Exercise prompt -
From the entries below, copy out every line with "computer" in it.

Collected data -
---*---
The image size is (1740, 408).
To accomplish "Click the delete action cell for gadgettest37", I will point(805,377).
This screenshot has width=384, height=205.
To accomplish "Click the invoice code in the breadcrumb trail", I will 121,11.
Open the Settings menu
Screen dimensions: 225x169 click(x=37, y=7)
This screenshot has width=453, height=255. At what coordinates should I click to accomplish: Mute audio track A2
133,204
---*---
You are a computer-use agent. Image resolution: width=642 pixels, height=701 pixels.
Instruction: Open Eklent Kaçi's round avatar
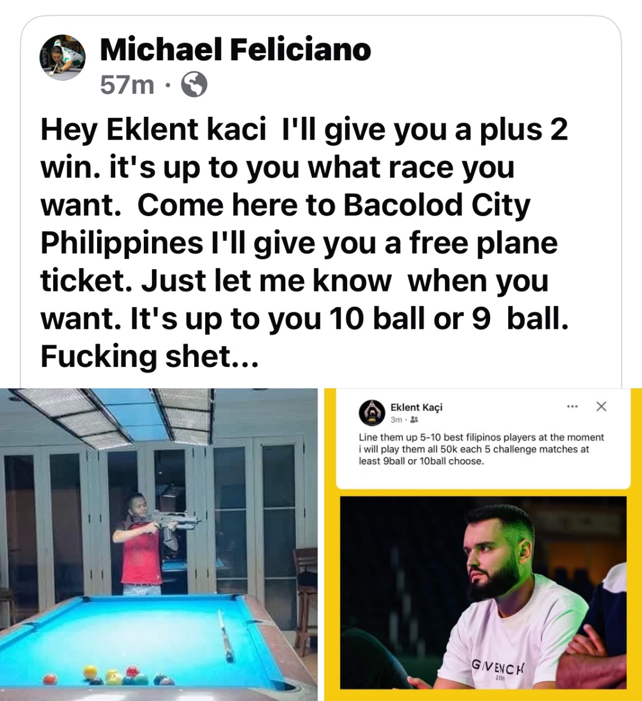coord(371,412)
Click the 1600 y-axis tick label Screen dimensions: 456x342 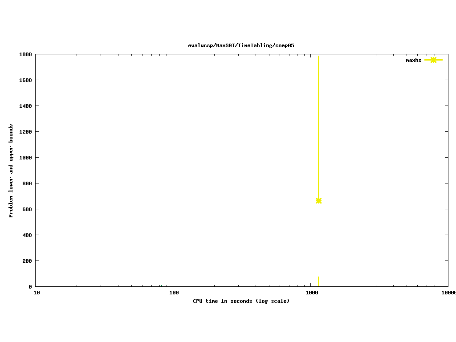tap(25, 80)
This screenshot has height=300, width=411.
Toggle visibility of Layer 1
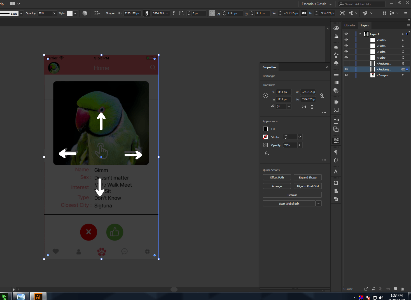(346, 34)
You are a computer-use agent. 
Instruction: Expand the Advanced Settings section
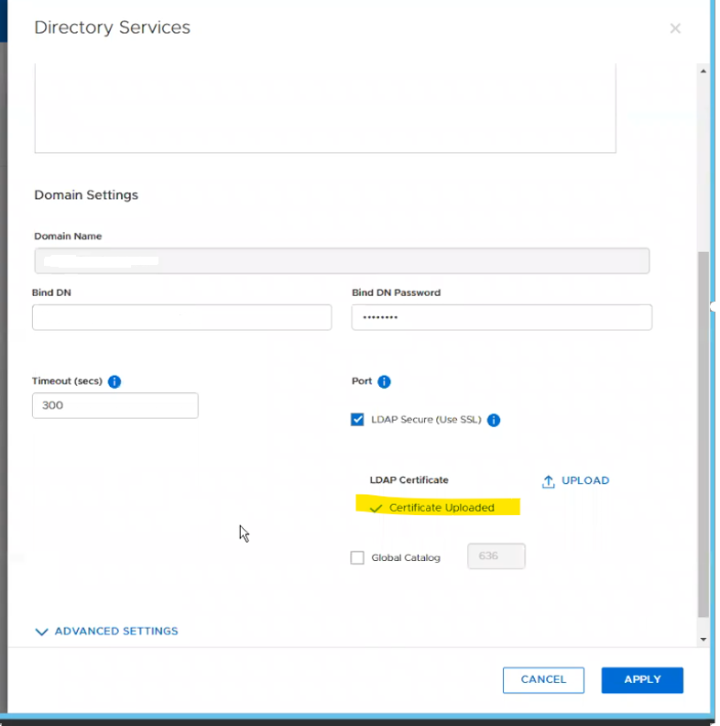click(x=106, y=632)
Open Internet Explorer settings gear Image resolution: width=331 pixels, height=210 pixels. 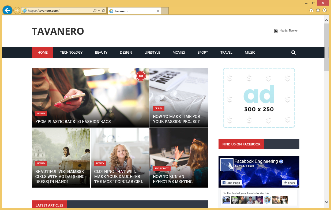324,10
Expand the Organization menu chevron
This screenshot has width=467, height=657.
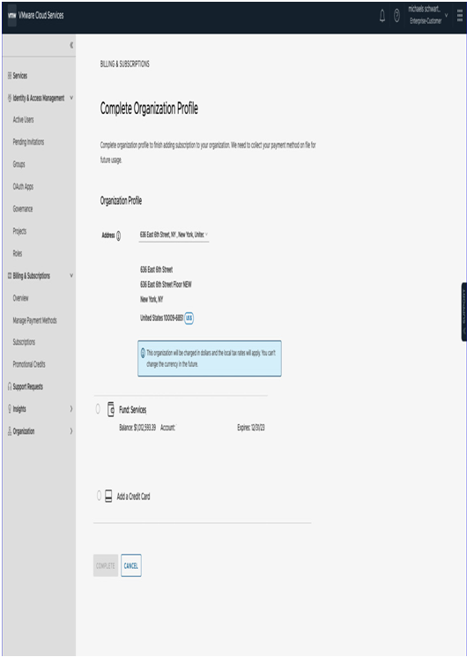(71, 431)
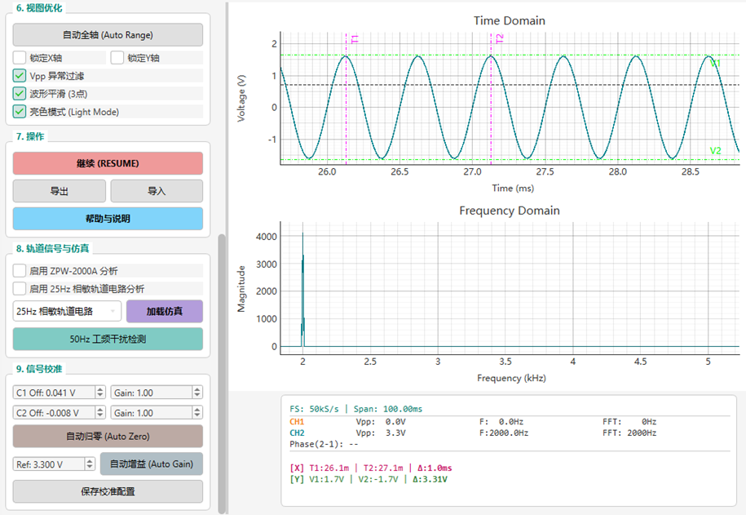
---*---
Result below -
You are a computer-use agent. Image resolution: width=642 pixels, height=701 pixels.
You are a computer-use agent. 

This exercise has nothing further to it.